Earlier today, we at the Hayride asked this question: Could the City of New Orleans be illegally exempting certain ultra high dollar properties using an historic restoration incentive programme to give some politically-connected property owners a free ride on every dollar of their property taxes?
The question was based on public tax records of commercial properties which showed that the Restoration Tax Abatement (RTA) programme could have been viewed as being used to exempt certain property owners from property taxes altogether.
Basically, RTA’s encourage historic restoration of commercial buildings by freeing the property owner from paying property taxes only on the additional value the improvements would add to the property for five years.

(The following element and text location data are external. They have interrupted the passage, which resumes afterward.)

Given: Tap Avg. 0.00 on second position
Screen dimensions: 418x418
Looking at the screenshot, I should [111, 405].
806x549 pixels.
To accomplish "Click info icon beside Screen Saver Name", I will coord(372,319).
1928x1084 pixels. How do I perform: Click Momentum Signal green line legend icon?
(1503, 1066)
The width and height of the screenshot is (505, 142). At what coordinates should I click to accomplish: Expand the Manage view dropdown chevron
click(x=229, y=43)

Based on these records, outlined here, it seemed that the property owner was being exempt from all property taxes. Take a look:
The property tax exemption records show that the property is not being taxed at all, leaving us at the Hayride to question if the RTA was used to exempt developers from paying property taxes.
But, after major blow-back from the original story, the Hayride receieved records which show that these developers are paying property taxes on these properties. However, the taxed amount does not show up on the RTA record, but a separate one. See here:
These records, which are listed separately from the Orleans Parish Assessor’s Office RTA records show that this property, listed as residential, has been taxed 10 percent, as coherent with state law.

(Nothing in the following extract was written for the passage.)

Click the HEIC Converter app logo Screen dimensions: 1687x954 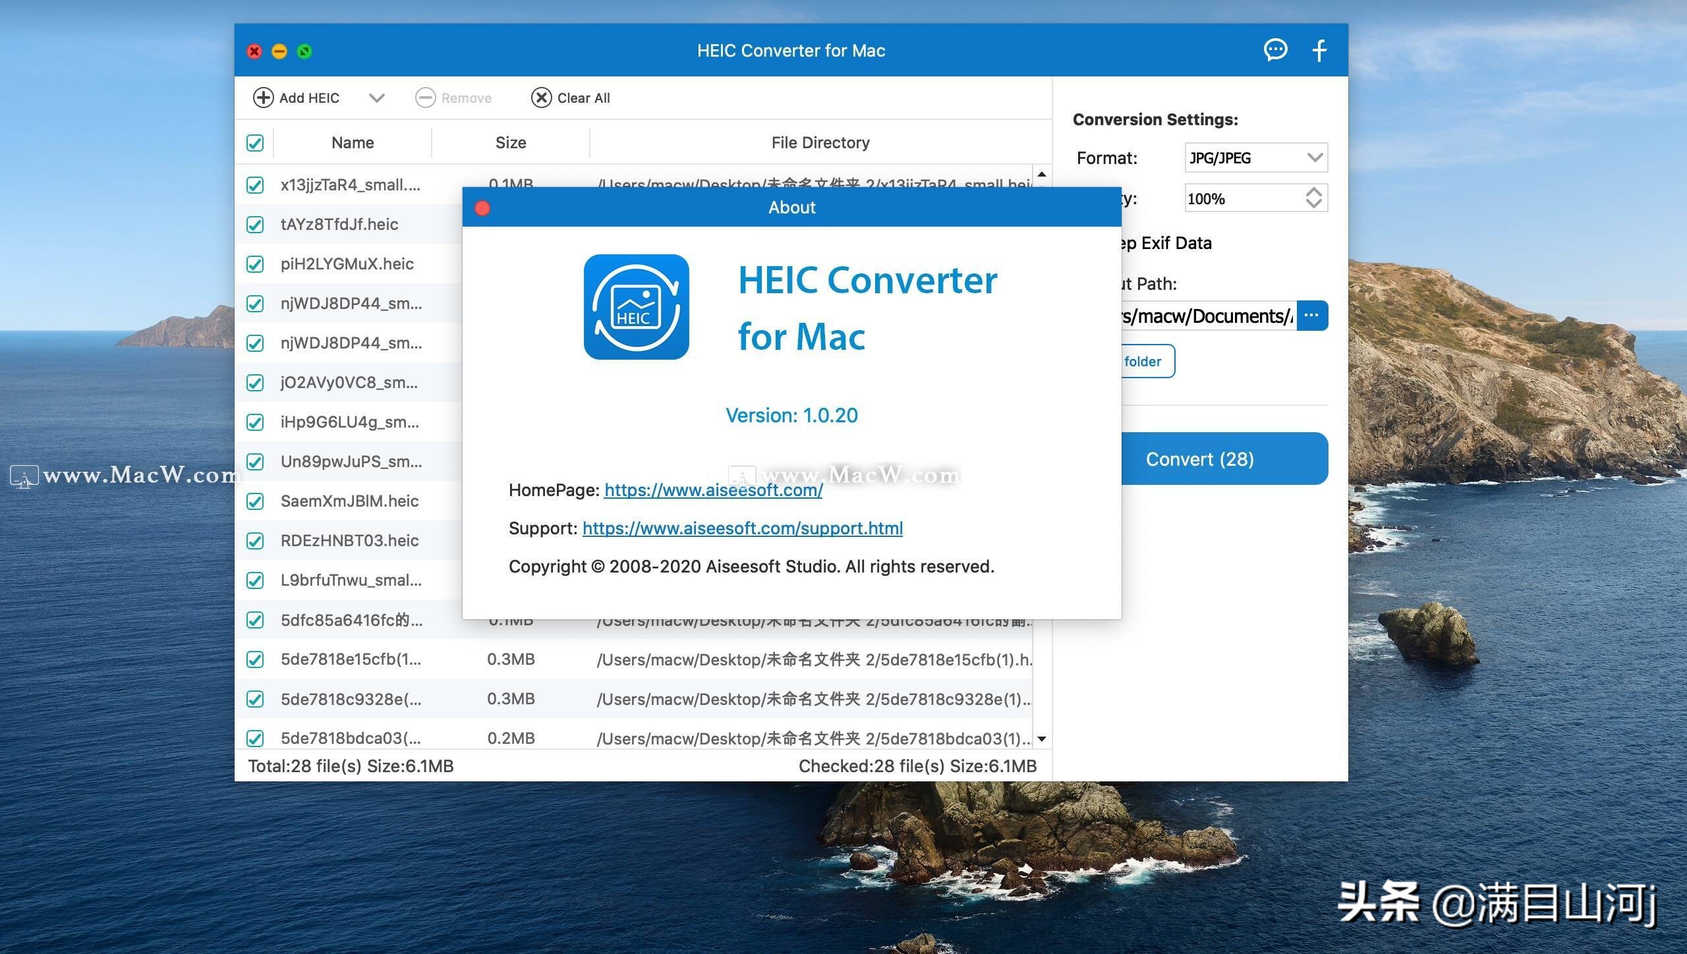coord(636,307)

A spokesman with the Assessor’s Office said the RTA records and records which display the taxed amount the property owner pays are published separately within public records. Likewise, a source close to the Hayride confirmed that this is seems to be the practice of the Assessor’s Office when it comes to recording RTA exemptions for properties in Orleans Parish.
Though the Hayride’s previous article questioned if the City was giving property owners a free ride, these records show that does not seem to be the case.
Note, the Hayride’s original story asked a question and did not accuse the Orleans Parish Assessor’s Office of colluding with property owners in New Orleans.
It is still possible, though, that the New Orleans Inspector General Ed Quatrevaux could look into the matter, as sources close to the Hayride have suggested.